━━━ Excerpted text ━━━

When it was broken done into religions, Muslims were more likely on average to donate than Christians, but there were certain times of the year where Christians donate more.
Gender
Girls/women are generally more prosocial than boys/men (Xiao et al., 2019). Not drastically different but there was a difference nonetheless.
Women help everyone; men are more likely to help women (Eagly & Crowley, 1986).
Why do men help women more?
Romantic interest
Masculinity norms (men should help themselves). Less likely to go to the doctor when they’re ill or go to therapy. Women are more likely to seek help (e.g. go to the doctors).
Benevolent sexism - Women are a weaker and fairer sex and so need more help with things.
Men as aggressors - Men are just generally more aggressive so less likely to help.
Multidimensional prosocial measure
Defending
Emotional helping
Inclusion
Physical helping
Sharing
Attribution bias
We are more likely to assume that somebody else’s behaviour is due to dispositional factors rather than situational ones.
Brickman et al. (1982) - four models of helping
Moral model
Compensatory model
Medical model
Enlightenment model
Moral model
Actors are held responsible for problems and solutions and are believed to need proper motivation.
High responsibility for the problem, high responsibility for the solution.
Compensatory model
People are not seen as responsible for problems, but they are responsible for solutions.
People need power and the helper may resources or opportunities that the recipients deserve. Nonetheless, the responsibility for using this assistance rests with the recipient.
Low responsibility for the problem, high responsibility for the solution.
Medical model
Individuals are seen as neither responsible for the problem nor the solutions.
It is not our fault if we get a cold.
This approach characterises the healthcare system in all modern societies.
Low responsibility for the problem, low responsibility for the solution.
Enlightenment model
Actors are seen as responsible for problems but as unable or unwilling to provide solutions. They are viewed as needing discipline.
High responsibility for the problem, low responsibility for the solution.
Factors that affect when we will help
Time pressure - People are not more likely to help when they are rushed.
Similarity - People are more likely to help those who are similar to us.
Cost - Less likely to help when the cost to us is high.
Bystander effect
Less likely to help when there are more people around.
Reasons for not helping
For help to occur: need to notice the incident, interpret it as an emergency, and assume responsibility.
Gergen & colleagues (1975)
People feel better when the donor is poor rather than when they are wealthy. Has more of an impact as it is more difficult for them.
Even when the donor wasn’t asking for repayment, people are more likely to voluntarily repay to the poor donor.
Prefer giving and receiving in balance.
Donor distrust - Distrust of donors if there are no strings attached as they think there might be a hidden motive.
Donor distrust
Distrust of donors if there are no strings attached as they think there might be a hidden motive.

━━━ Excerpted data ━━━

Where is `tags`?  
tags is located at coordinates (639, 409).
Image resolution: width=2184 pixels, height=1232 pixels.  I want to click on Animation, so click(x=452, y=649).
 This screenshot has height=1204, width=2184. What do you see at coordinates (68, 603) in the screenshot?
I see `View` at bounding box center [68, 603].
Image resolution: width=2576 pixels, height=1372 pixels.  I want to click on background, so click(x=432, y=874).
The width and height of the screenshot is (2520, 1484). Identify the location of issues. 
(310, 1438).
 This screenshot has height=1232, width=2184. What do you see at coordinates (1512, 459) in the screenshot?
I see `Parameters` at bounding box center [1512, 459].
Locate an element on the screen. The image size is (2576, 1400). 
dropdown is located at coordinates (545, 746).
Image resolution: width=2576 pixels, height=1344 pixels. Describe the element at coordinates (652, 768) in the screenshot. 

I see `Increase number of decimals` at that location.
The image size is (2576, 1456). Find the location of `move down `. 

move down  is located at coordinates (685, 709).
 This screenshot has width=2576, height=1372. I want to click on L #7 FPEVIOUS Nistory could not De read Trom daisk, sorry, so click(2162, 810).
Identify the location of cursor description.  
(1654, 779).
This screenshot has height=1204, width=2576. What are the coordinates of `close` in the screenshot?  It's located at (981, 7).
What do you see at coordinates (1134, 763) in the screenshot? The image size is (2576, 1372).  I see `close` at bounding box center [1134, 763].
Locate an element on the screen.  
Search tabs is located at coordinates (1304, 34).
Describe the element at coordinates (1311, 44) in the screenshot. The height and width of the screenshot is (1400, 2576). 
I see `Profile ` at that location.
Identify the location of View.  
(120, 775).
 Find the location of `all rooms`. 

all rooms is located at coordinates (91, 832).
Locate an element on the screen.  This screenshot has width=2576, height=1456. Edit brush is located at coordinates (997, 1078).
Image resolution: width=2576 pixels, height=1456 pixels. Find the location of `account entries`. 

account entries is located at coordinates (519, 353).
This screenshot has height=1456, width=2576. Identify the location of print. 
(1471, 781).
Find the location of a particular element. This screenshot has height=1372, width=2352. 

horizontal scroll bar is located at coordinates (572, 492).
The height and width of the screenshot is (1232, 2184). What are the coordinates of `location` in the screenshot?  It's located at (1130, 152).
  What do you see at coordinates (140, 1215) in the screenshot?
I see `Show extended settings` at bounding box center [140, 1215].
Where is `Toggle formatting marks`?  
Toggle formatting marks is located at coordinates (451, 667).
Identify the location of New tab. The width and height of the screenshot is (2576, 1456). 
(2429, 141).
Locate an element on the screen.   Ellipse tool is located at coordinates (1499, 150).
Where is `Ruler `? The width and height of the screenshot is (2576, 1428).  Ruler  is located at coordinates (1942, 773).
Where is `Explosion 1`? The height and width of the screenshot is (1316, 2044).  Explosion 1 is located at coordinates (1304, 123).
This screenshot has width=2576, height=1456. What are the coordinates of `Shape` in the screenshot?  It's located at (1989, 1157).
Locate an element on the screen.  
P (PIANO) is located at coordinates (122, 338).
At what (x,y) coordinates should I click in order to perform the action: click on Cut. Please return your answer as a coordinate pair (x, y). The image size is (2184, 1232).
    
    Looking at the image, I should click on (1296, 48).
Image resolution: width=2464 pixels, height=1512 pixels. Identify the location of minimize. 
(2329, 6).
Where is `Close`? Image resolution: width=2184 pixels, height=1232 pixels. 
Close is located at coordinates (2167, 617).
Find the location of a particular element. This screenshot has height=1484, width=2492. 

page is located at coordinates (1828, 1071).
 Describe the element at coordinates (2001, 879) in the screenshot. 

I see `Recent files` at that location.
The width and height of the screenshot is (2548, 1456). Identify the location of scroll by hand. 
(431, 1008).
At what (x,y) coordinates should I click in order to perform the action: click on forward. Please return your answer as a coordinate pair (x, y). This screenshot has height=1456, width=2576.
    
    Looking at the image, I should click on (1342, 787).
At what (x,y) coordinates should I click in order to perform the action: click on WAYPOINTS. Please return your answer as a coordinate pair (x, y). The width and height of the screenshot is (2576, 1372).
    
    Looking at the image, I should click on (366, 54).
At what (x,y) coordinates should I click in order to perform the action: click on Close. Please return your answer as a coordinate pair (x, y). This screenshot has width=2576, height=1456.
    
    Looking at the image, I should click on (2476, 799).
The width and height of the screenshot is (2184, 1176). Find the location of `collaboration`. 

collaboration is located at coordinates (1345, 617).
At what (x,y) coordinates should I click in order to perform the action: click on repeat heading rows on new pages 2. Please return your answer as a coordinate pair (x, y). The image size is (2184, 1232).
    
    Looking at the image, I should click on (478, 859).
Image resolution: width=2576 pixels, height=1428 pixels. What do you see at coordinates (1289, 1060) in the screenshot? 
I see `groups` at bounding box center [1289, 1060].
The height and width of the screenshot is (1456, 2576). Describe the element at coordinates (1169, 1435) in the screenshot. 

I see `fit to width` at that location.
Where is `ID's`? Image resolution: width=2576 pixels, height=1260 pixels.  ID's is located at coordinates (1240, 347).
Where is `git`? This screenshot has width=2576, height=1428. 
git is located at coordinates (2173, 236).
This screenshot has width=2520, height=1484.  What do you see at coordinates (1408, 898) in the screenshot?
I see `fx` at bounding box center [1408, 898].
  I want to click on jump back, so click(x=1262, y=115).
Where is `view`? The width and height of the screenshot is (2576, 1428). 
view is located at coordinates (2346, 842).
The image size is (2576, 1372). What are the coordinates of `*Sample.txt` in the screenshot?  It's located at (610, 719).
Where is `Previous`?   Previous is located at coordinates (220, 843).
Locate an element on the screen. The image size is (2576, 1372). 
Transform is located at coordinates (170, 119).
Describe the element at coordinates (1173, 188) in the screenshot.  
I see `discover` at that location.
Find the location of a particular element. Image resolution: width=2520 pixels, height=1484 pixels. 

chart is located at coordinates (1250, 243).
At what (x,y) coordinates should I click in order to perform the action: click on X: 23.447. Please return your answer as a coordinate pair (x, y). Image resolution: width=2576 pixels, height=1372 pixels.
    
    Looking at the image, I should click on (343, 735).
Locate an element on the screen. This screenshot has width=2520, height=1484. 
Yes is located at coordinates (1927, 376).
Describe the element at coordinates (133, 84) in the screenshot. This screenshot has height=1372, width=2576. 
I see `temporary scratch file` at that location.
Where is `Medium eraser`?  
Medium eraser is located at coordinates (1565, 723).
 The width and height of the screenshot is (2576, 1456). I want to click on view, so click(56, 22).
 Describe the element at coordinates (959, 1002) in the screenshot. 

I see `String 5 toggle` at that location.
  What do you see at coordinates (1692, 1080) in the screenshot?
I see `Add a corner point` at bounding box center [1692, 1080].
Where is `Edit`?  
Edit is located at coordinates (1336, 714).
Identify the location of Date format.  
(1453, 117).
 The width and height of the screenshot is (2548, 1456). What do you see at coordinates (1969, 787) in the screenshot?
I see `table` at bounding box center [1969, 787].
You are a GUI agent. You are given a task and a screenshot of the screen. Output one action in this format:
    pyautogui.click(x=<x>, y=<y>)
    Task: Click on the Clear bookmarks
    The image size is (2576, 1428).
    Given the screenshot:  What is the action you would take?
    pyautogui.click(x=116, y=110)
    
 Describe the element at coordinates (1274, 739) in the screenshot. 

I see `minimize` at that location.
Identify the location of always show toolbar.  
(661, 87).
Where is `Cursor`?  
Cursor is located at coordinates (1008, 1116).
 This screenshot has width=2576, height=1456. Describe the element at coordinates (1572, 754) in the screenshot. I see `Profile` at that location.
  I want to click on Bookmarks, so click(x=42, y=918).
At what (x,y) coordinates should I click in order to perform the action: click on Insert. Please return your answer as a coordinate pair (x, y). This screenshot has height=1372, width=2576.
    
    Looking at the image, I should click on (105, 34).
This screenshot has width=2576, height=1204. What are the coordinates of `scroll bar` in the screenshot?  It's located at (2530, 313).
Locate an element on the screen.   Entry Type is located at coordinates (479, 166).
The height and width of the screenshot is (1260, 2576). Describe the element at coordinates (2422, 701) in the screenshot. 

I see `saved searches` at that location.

━━━

## Instructions
(a) In the notes on helping, what do these say?
(i) Whom are men more likely to help, according to Eagly & Crowley (1986)?
(ii) Under the medical model, how much responsibility do individuals have for the problem and for the solution?
(iii) According to Gergen & colleagues (1975), do people feel better when the donor is poor or when the donor is wealthy?
(b) Can you quote the notes on helping from "It is not our" up to and including "similar to us."?

## Results by task
(a)
(i) Women.
(ii) Low responsibility for the problem, low responsibility for the solution.
(iii) When the donor is poor.

(b)
It is not our fault if we get a cold.
This approach characterises the healthcare system in all modern societies.
Low responsibility for the problem, low responsibility for the solution.
Enlightenment model
Actors are seen as responsible for problems but as unable or unwilling to provide solutions. They are viewed as needing discipline.
High responsibility for the problem, low responsibility for the solution.
Factors that affect when we will help
Time pressure - People are not more likely to help when they are rushed.
Similarity - People are more likely to help those who are similar to us.